История жирондистов Том II
Шрифт:
Окруженный тремя неприятельскими судами, корабль «Мститель» еще сражался, но его капитан был уже разорван пополам, офицеры искалечены, почти все матросы перебиты, мачты срублены, от парусов осталась одна зола. Экипаж, опьяненный порохом и кровью, дошел до того, что, гордясь своим флагом, решился на массовое самоубийство. Моряки прибили флаг к обломку мачты, отказались от всяких переговоров и ждали, чтобы волны, с каждой минутой все более заливавшие трюм, погрузили его в свою пучину. По мере того как корабль, ярус за ярусом, опускался в волны, бесстрашный экипаж давал залпы из орудий; когда волны заливали один ярус, экипаж поднимался к следующей батарее и разряжал ее против неприятеля. Наконец, когда волны перекатывались уже через палубу, вровень с водой раздался последний залп и экипаж погрузился
Англичане, охваченные восторгом, бросились в шлюпки и спасли многих из этих героев. Эскадра вернулась в Брест как раненый, но победоносный воин. Конвент объявил, что родина признает ее заслуги, и приказал, чтобы модель «Мстителя» привесили к своду Пантеона. Поэты Шенье и Лебрен обессмертили корабль в своих стихах. Геройская гибель «Мстителя» стала сюжетом одной из популярнейших народных песен — «Марсельезой» моряков.
Горизонт прояснялся на всех границах, тогда как тучи над Парижем сгущались с каждым днем все более и более. Кровь жертв смешивалась с кровью защитников родины.
Комитет общественного спасения, разгромив жирондистов, Эбера и Дантона, имел возможность сохранить власть только при условии, что народу будет уступлено право смерти. Раз начался Террор, он должен был раздавить первого, кто захочет остановить его.

**НАБОР ЗАПИСЕЙ**
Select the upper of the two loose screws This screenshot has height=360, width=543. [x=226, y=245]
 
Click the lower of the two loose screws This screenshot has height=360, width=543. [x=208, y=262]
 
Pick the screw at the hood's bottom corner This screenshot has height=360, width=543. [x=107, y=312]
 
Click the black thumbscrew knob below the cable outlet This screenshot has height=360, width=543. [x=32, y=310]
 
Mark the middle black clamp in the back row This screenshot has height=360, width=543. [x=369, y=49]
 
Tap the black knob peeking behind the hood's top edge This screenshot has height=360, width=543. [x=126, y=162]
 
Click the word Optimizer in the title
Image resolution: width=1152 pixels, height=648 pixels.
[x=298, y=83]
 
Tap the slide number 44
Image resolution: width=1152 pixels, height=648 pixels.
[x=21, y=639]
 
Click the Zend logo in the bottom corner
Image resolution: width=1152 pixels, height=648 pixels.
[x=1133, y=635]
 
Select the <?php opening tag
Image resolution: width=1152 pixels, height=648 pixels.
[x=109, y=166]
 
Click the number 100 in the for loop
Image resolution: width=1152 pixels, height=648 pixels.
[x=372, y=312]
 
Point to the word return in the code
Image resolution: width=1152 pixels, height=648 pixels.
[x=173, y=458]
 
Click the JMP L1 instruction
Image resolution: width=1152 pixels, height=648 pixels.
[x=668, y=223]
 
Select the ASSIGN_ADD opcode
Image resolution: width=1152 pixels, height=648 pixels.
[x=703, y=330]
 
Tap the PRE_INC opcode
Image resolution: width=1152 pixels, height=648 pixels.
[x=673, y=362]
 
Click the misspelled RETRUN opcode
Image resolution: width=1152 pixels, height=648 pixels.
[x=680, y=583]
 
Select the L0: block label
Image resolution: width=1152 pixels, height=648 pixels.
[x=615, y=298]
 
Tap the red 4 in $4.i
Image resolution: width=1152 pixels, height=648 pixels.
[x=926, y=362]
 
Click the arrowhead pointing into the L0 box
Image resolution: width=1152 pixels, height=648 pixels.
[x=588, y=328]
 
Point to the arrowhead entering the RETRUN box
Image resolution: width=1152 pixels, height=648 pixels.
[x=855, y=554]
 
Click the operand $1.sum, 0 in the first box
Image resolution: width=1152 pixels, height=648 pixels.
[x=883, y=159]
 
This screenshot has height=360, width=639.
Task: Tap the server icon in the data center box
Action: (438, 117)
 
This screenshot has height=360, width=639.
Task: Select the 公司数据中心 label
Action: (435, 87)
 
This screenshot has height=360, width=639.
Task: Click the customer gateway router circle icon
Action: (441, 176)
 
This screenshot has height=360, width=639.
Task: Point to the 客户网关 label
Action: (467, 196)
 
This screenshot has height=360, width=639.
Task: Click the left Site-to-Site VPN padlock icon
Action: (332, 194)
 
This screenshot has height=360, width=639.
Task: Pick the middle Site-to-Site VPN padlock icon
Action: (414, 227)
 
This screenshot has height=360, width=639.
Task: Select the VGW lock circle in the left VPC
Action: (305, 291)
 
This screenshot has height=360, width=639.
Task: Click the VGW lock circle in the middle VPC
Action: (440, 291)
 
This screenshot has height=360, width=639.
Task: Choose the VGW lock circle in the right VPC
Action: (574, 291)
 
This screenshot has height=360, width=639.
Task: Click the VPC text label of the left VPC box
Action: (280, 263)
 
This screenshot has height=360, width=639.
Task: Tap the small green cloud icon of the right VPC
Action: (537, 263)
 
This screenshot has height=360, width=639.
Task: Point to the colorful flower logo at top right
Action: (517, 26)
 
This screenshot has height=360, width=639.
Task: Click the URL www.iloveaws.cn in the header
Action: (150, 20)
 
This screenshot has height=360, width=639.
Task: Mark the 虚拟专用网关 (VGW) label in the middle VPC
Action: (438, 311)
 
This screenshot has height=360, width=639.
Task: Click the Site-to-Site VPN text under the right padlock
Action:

**ЧТО СДЕЛАТЬ**
1 - Перечислите всех, кого, согласно отрывку о корабле «Мститель», разгромил Комитет общественного спасения.
2 - Ответьте, пожалуйста, куда вернулась эскадра, согласно отрывку о корабле «Мститель».
3 - Перепишите дословно часть отрывка о корабле «Мститель», начиная со слов «Горизонт прояснялся на» и дальше до слов «захочет остановить его.» включительно.
Записи здесь ни при чем.

**ОТВЕТЫ К ЗАДАНИЯМ**
1 - Жирондисты, Эбер и Дантон.

2 - В Брест.

3 -
Горизонт прояснялся на всех границах, тогда как тучи над Парижем сгущались с каждым днем все более и более. Кровь жертв смешивалась с кровью защитников родины.
Комитет общественного спасения, разгромив жирондистов, Эбера и Дантона, имел возможность сохранить власть только при условии, что народу будет уступлено право смерти. Раз начался Террор, он должен был раздавить первого, кто захочет остановить его.